Challenge: According to the court case summary below, on what date did W. N. Cowan file his declaration of claim of homestead in the office of the judge of probate of Etowah county?

— Begin Document excerpt —

Cowan v. Southern Ry. Co.
Decision Date | 02 June 1898 |
Citation | 23 So. 754,118 Ala. 554 |
Parties | COWAN ET AL. v. SOUTHERN RY CO. [1] |
Court | Alabama Supreme Court |
Appeal from chancery court, Etowah county; J. R. Dowdell Chancellor.
Bill by C. R. Cowan, as administratrix, and others, against the Southern Railway Company. From a decree sustaining a demurrer to the bill, complainants appeal. Reversed.
The facts averred in the original bill show that the complainant during his lifetime, was seised and possessed of 300 acres of land in Etowah county, upon which he resided and made his home; that on August 12, 1886, while so residing upon said land, he executed a deed to one Printup, as president of the Rome & Decatur Railroad Company, conveying a strip of land not to exceed 100 feet in width from northeast to southwest across the said 300-acre tract, for the purpose of building and operating a railroad of said company across said land that at said time, the complainant, who was a grantor in said deed, was a married man, residing with his wife and family upon said lands, and that his wife did not join with him in said conveyance; that at the time of the execution of said deed, it was represented to the grantor that the line of railroad had been surveyed across said lands, and that the road would be built upon a certain line upon it, pointed out to the complainant, and which was described in the bill; and that the deed was intended to convey the strip of land along the line then pointed out; but that said railroad company located and constructed its line of railroad at a different point. It was further averred in the bill that the Rome & Decatur Railroad Company built its railroad during the year 1886, and that said railroad company and its successors have been in possession of said strip of land ever since, operating a railroad through and upon it; that said strip of land so occupied by the railroad is 100 feet wide; that the Rome & Decatur Railroad Company sold to the East Tennessee, Virginia & Georgia Railroad Company, and that the latter company sold to the Southern Railway Company, the defendant in the present bill; and that the defendant is now operating a railroad through and upon said strip of land. It was further averred in the bill that upon May 7, 1895, the complainant W. N. Cowan filed his declaration of claim of homestead in the office of the judge of probate of Etowah county, selecting and claiming out of the tract of 300 acres on which he resided, 160 acres, as a homestead; that the line of railroad in question was located across this 160 acres. It was also averred in the bill that the Rome & Decatur Railroad Company forcibly took possession of the strip of land different from that conveyed in the complainant's deed and built its railroad thereon.

— End Document excerpt —
— Begin Information supplied —

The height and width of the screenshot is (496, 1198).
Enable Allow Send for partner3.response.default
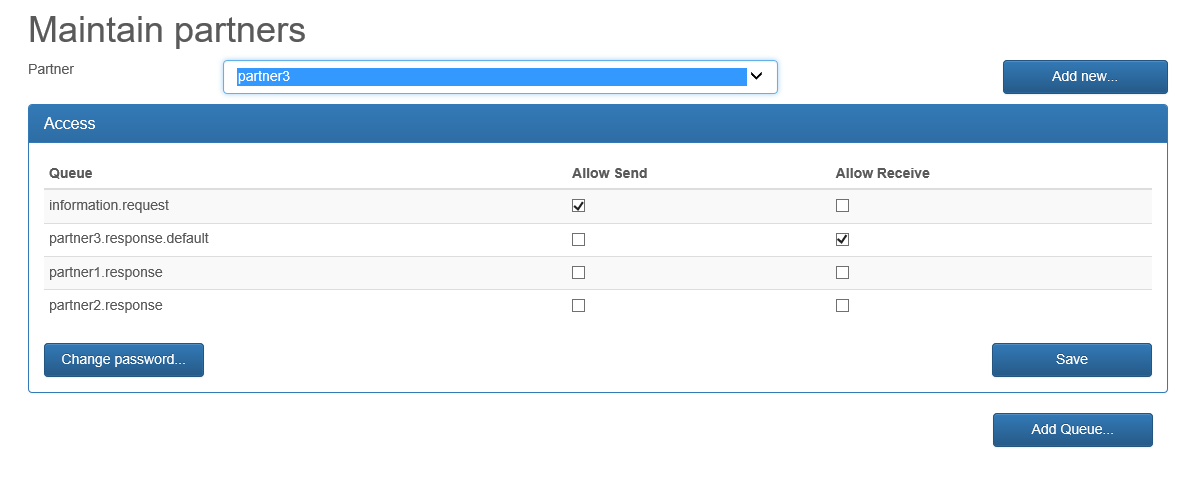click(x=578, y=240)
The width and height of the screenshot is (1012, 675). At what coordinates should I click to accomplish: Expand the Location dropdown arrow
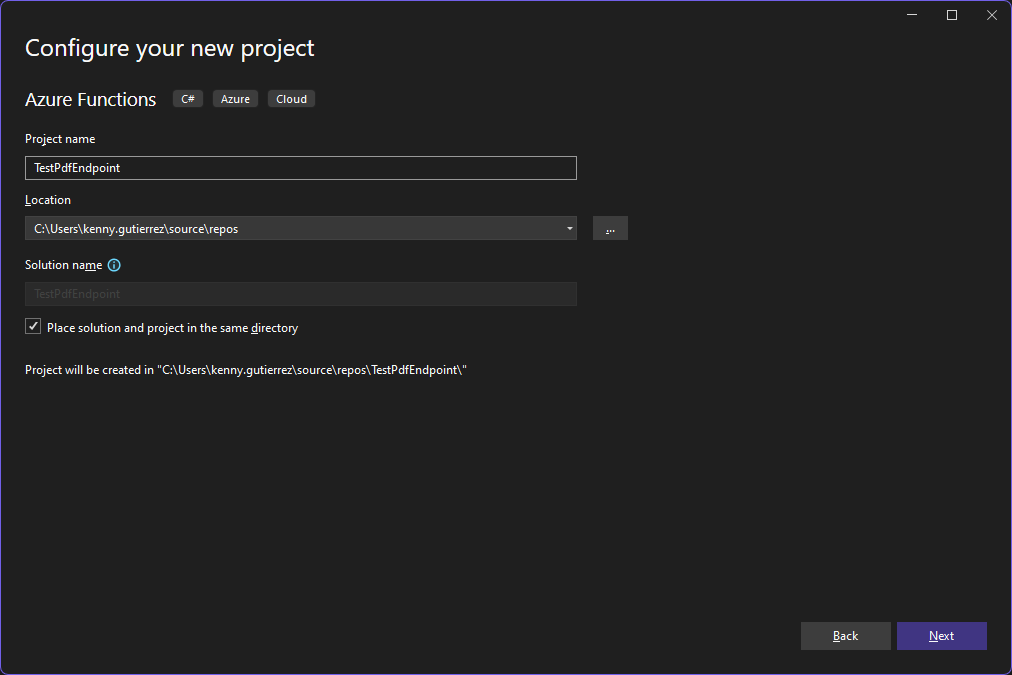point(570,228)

— End Information supplied —

Written solution: May 7, 1895.